Focused Internal Teams and Agent Selection

Once providers define their anchor product, it is necessary to structure management and design protocols and processes around this. Though the interviews shed light on one provider’s best practice in DFS team alignment and agent selection, many service providers’ internal teams were shared between departments, leaving no one solely focused on driving success, and breeding confusion between departments as to who was ultimately responsible for outcomes.

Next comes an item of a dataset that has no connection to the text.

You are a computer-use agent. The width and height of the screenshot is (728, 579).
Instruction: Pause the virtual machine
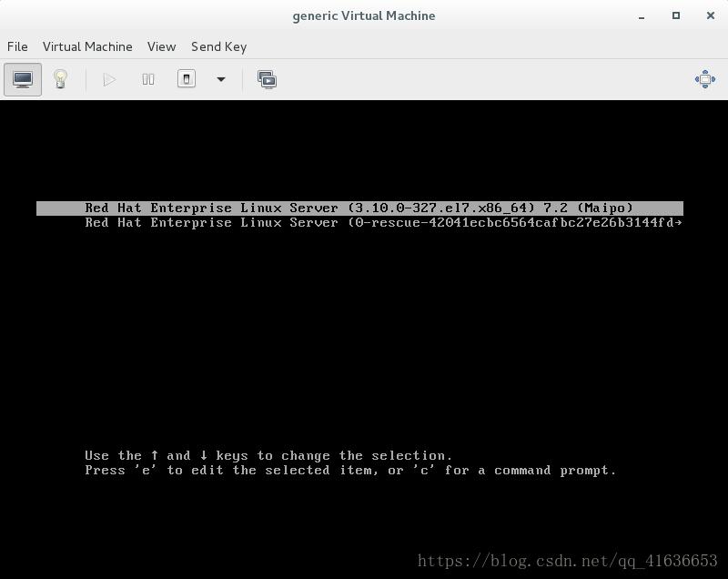(x=148, y=79)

Additionally, agent selection seems a bit haphazard as opposed to searching for key demographics that are aligned with the prevailing value proposition. Agents varied from government officers, airtime distributors, to convenience store agents who did not have a clear understanding of DFS or in some cases even understand how to operate a mobile phone. Agent demographics need to be customized to specific value propositions and the tasks they will be asked to execute (i.e. customer enrollment).

Launching to Success

The new regulatory policy seems to unfairly favor the big banks, but at least for now it gives more clarity to the arsenal of players that have been showing interest in this space, yet reluctant to invest.  However, pilots of the past have been worryingly small, and initial attempts at building agent networks on small scales do not seem governed by well researched strategies.  Indonesia is still in the Launchpad Stage, and it is hopeful to see all the big banks and telecoms there, interested in garnering market share.  However, before big investments are made, it does seem that more strategic clarity is needed.

 [1] The Gallup report uses International Dollars (ID) to compare payment and remittance amounts across the countries studied. The source of ID comes from: Global Purchasing Power Parities and Real Expenditures: 2005 International Comparison Program. Rep. World Bank, 2008. Web. 17 Dec. 2012. www.siteresources.worldbank.org/ICPINT/Resources/icp-final.pdf. Gallup used Global Purchasing Power Parities and Real Expenditures: 2005 International Comparison Program to compare currencies and exchange rates across countries and time using the baseline year of 2005.